Partner with supply chain stakeholders to scope problems and translate them into structured, measurable, automated workstreams.
Build and maintain python/SQL/Snowflake-based data models, dashboards, and self-service analytics for our global operations teams
Help operationalize AI and agent-based solutions to automate recurring analyses, augment decision support, and supply chain processes.
Apply statistical methods to inform data driven decisions across our global operations function.
Manage your projects end-to-end: scoping, stakeholder alignment, data discovery, modelling, validation, and rollout.
Translate analytical findings into compelling narratives (written, visual, and verbal) tailored to operational, business, and technical audiences.
Define and track KPIs that measure supply chain performance and flag interventions when metrics drift.
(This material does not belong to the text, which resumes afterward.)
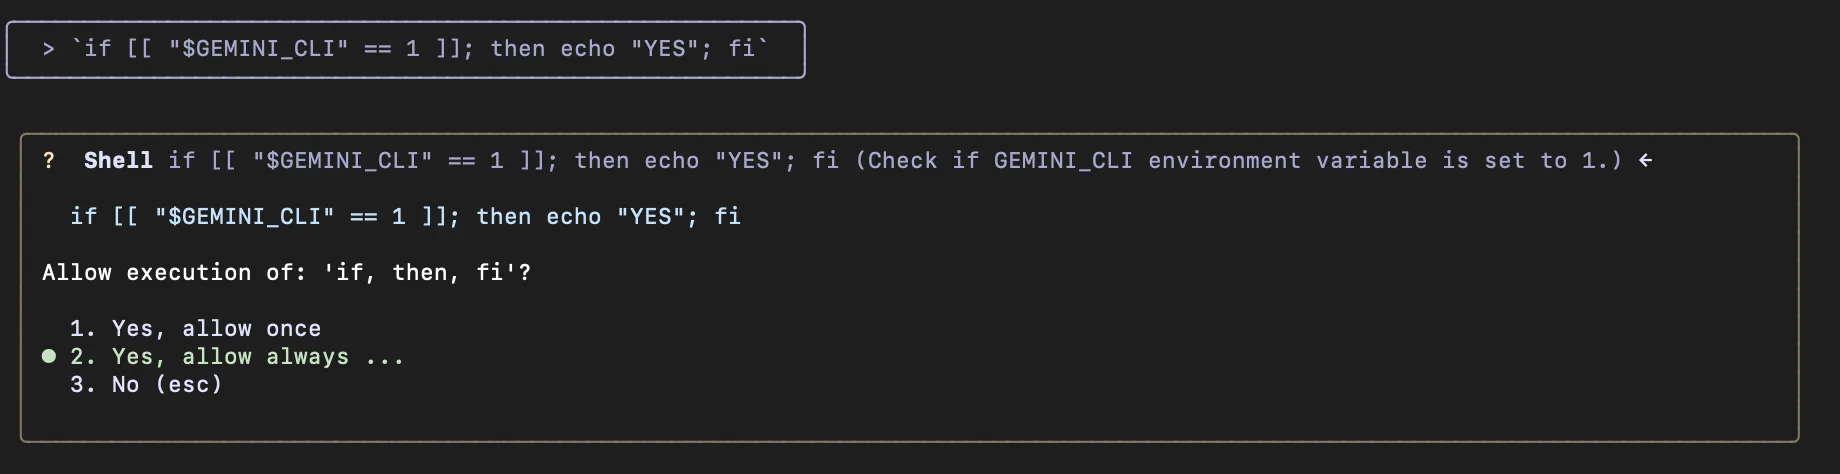This screenshot has width=1840, height=474.
Task: Click the > prompt symbol in input box
Action: pyautogui.click(x=48, y=49)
Contribute to ongoing improvements in data quality, documentation, and analytical standards across the team.
Requirements
3-5 years experience in business analytics, data analytics, or a comparable quantitative role.
Demonstrated use of AI tools such as Claude, MS Copilot, or ChatGPT – in an analytical workflow, with a genuine appetite to develop agentic and automation capabilities in role.
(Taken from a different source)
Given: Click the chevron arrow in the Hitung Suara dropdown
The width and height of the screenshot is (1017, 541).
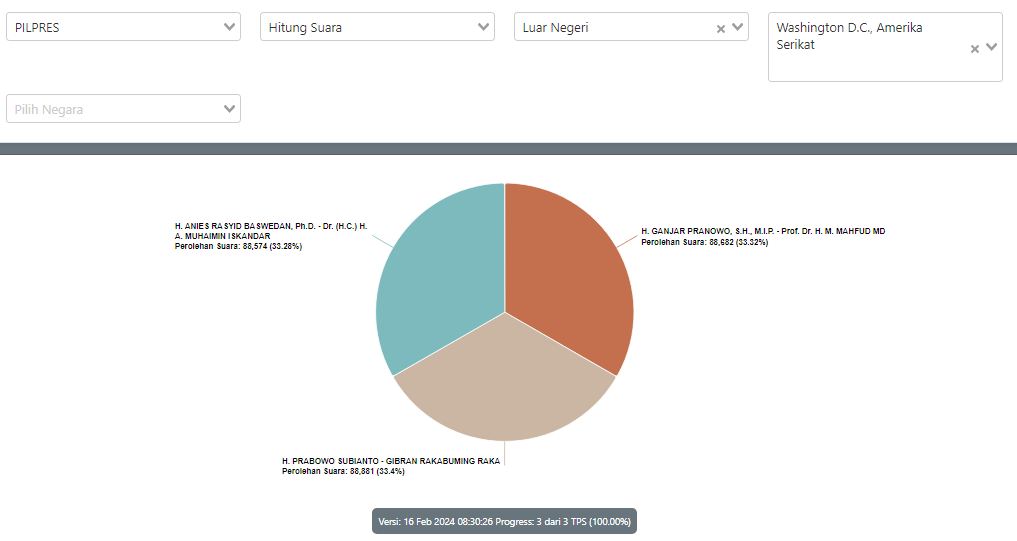Looking at the screenshot, I should click(484, 27).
Strong python skills and hands-on experience with Snowflake (or a comparable cloud data warehouse such as BigQuery, Redshift, or Databricks).
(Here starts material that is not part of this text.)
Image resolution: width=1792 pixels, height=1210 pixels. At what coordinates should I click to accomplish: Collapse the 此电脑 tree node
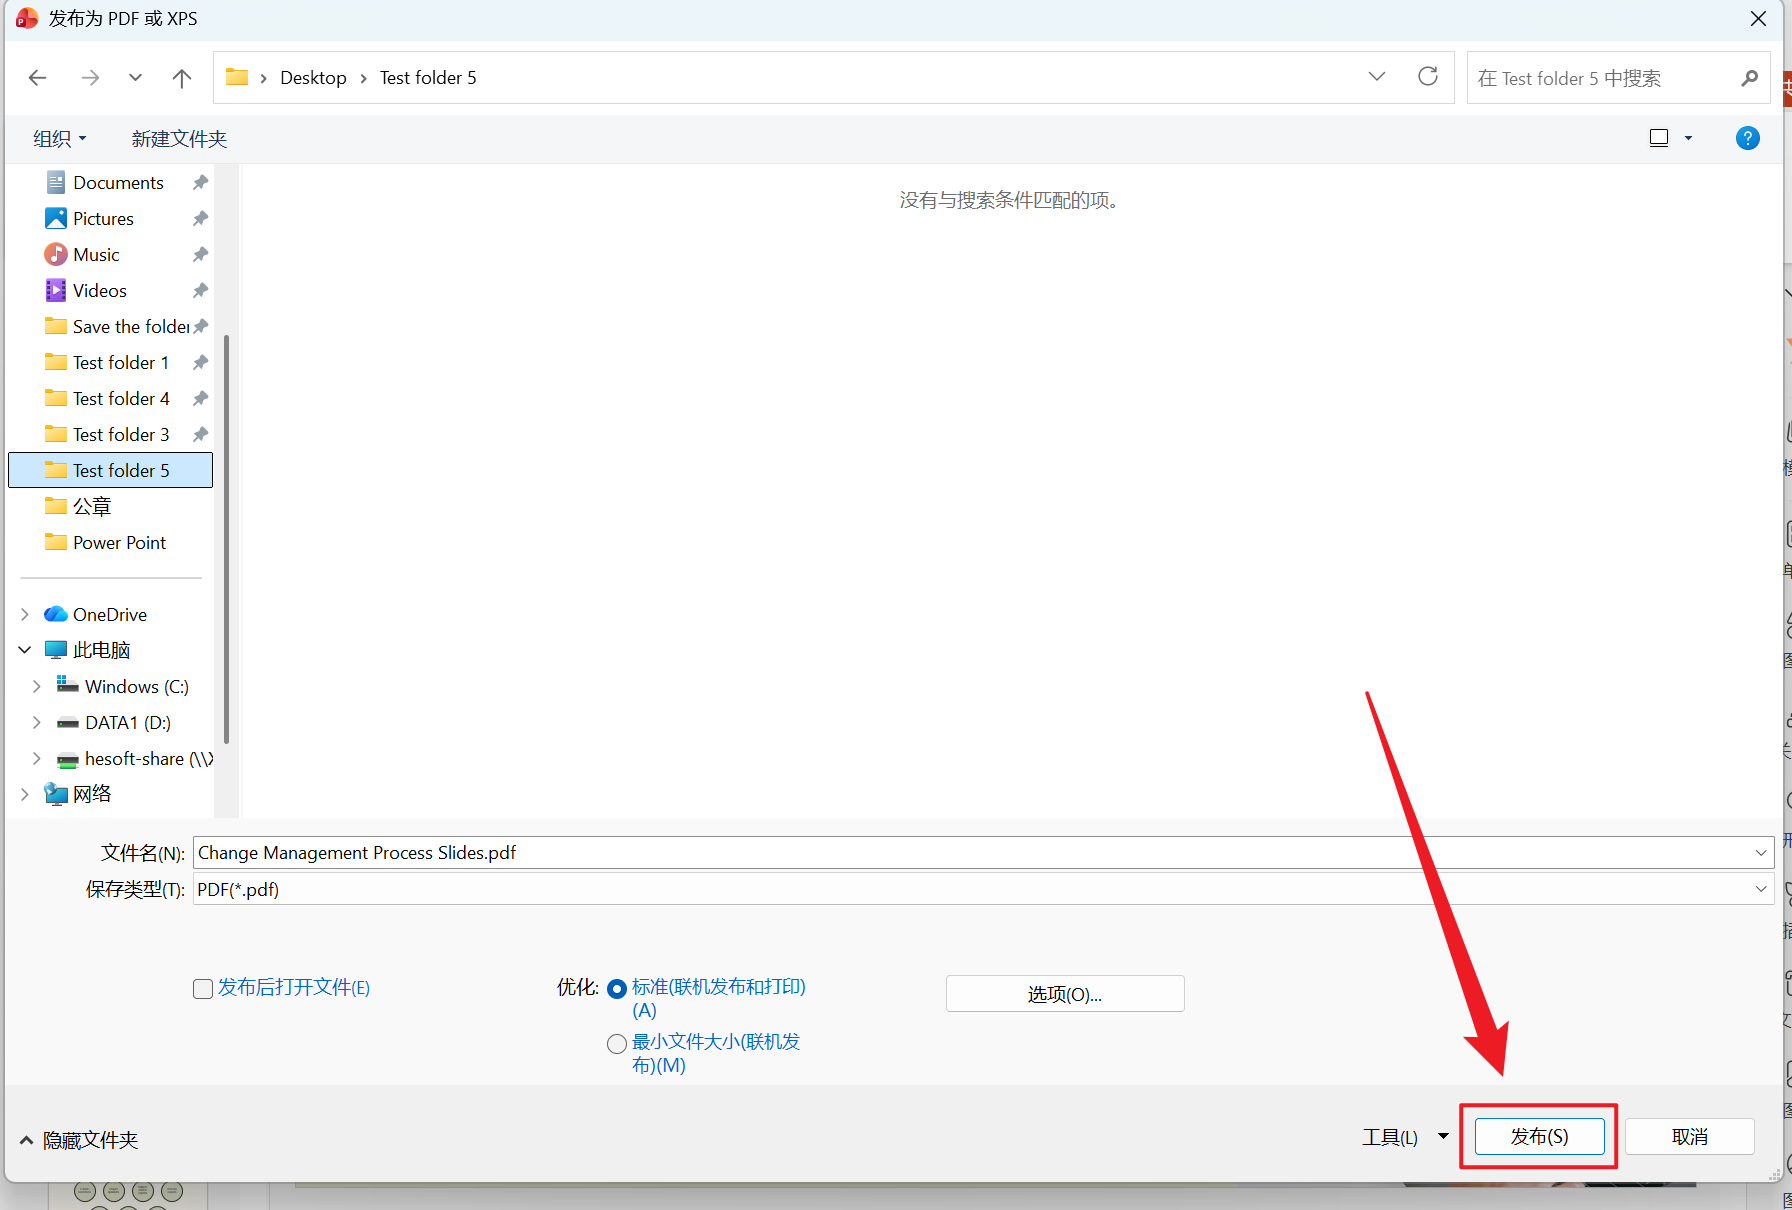click(x=25, y=650)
Demonstrated project management ability, owning deliverables across multiple stakeholders and timelines.
Solid grounding in descriptive statistics, and analytics fundamentals.
Strong data storytelling skills: the ability to distil complexity into clear visuals and narratives that drive action.
Supply chain domain knowledge: familiarity with demand and supply planning, inventory optimization, order management, logistics, procurement, or manufacturing operations.
Bachelor's degree in a quantitative field (e.g., Statistics, Operations Research, Engineering, Physics, Economics, Data Science, Supply Chain, Mathematics, or related).